START Study material
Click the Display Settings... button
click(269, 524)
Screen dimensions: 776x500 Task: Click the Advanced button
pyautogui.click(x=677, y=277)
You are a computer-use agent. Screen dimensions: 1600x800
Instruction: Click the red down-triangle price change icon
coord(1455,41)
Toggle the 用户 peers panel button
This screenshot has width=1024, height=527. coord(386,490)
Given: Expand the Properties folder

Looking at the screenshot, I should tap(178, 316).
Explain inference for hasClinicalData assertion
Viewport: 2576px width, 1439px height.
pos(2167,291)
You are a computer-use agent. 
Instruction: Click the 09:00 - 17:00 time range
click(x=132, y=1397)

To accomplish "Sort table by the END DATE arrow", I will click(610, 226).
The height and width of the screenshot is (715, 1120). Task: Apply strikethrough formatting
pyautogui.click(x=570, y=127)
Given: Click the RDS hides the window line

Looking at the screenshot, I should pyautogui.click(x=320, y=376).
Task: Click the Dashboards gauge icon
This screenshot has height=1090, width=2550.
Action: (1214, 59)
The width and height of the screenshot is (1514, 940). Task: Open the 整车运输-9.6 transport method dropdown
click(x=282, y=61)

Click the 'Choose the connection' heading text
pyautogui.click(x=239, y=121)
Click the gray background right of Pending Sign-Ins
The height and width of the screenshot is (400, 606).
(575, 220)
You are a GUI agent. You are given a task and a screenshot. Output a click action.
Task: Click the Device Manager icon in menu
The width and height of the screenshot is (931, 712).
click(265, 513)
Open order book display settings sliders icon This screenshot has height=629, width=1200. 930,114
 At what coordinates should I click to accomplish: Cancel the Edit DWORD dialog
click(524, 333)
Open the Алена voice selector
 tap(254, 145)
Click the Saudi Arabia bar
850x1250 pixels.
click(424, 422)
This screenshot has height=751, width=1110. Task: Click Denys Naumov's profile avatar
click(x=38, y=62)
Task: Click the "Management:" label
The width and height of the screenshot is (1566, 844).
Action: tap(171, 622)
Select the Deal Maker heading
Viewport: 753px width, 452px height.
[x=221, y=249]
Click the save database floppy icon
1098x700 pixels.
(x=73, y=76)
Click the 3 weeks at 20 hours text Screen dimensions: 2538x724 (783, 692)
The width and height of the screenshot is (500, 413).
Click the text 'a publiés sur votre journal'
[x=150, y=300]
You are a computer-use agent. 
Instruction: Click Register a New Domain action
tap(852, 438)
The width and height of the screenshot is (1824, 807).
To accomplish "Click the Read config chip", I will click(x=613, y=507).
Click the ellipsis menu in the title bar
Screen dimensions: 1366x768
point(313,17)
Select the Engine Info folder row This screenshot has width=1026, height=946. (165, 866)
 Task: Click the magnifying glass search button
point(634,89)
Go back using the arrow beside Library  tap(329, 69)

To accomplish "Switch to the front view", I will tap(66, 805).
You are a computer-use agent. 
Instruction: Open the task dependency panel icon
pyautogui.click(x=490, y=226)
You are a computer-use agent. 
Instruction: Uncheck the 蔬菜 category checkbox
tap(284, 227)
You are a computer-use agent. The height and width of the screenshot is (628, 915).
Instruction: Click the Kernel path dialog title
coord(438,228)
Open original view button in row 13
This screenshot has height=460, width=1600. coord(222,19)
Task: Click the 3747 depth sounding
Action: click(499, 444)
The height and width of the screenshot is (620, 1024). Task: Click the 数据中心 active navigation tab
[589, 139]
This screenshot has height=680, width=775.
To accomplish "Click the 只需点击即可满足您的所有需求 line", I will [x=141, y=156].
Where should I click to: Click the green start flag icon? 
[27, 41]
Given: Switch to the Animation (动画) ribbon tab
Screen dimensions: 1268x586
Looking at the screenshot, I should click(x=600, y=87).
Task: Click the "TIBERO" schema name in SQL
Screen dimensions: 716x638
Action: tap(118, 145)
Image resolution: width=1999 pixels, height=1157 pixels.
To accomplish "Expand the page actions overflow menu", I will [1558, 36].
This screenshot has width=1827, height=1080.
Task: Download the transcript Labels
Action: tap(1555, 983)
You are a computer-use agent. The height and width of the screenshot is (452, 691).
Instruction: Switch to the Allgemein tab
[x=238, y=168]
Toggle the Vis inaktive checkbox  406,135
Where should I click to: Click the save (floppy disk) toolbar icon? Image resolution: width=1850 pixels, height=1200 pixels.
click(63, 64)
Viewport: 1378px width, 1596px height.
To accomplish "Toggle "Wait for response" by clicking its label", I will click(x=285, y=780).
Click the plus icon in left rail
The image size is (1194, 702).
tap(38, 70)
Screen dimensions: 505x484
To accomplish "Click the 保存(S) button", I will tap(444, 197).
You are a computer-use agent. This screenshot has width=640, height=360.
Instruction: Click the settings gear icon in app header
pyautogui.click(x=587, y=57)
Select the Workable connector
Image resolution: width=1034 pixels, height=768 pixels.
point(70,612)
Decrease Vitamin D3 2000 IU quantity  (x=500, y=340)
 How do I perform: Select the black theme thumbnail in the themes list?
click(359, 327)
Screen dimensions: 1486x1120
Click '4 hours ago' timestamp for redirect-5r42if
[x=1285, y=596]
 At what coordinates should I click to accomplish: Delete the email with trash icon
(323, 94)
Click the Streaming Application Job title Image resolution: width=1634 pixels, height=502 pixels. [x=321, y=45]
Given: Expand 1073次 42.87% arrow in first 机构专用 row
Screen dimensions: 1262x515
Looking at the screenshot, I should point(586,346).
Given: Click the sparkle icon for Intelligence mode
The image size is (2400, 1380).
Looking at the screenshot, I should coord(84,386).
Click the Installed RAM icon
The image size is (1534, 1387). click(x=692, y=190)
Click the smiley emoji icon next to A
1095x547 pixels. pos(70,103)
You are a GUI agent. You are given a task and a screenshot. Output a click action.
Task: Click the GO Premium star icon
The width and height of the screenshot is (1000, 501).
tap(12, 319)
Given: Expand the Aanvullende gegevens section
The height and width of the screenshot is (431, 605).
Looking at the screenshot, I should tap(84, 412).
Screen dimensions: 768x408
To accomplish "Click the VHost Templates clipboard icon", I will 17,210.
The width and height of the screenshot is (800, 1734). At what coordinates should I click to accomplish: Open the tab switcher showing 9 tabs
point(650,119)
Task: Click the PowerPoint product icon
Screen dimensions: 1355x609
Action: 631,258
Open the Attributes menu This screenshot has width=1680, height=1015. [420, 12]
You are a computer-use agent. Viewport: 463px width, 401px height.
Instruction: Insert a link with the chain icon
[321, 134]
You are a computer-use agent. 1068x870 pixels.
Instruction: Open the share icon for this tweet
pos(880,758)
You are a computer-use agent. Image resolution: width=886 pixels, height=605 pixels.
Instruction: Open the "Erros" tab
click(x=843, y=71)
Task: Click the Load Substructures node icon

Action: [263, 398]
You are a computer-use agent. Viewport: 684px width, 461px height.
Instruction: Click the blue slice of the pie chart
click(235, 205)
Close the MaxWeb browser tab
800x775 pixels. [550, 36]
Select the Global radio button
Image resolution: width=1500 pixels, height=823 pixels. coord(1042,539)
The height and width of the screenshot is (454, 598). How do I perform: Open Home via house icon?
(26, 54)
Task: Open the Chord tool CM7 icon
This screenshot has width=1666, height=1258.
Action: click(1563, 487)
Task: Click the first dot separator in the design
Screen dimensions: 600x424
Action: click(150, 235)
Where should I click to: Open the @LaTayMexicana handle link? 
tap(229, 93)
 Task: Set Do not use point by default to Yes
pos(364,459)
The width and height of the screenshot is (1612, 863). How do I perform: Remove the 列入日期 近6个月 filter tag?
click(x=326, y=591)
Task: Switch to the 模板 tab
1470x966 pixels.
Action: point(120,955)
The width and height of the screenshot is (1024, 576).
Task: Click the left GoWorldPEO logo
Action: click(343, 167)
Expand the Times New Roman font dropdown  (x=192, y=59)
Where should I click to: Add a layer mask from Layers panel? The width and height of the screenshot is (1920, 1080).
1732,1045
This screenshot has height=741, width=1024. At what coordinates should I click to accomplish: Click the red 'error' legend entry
END Study material
About this exercise:
Using the string "first" as the search term, count the lines of the data above that hold it and report that number alone.

Solution to this exercise:
2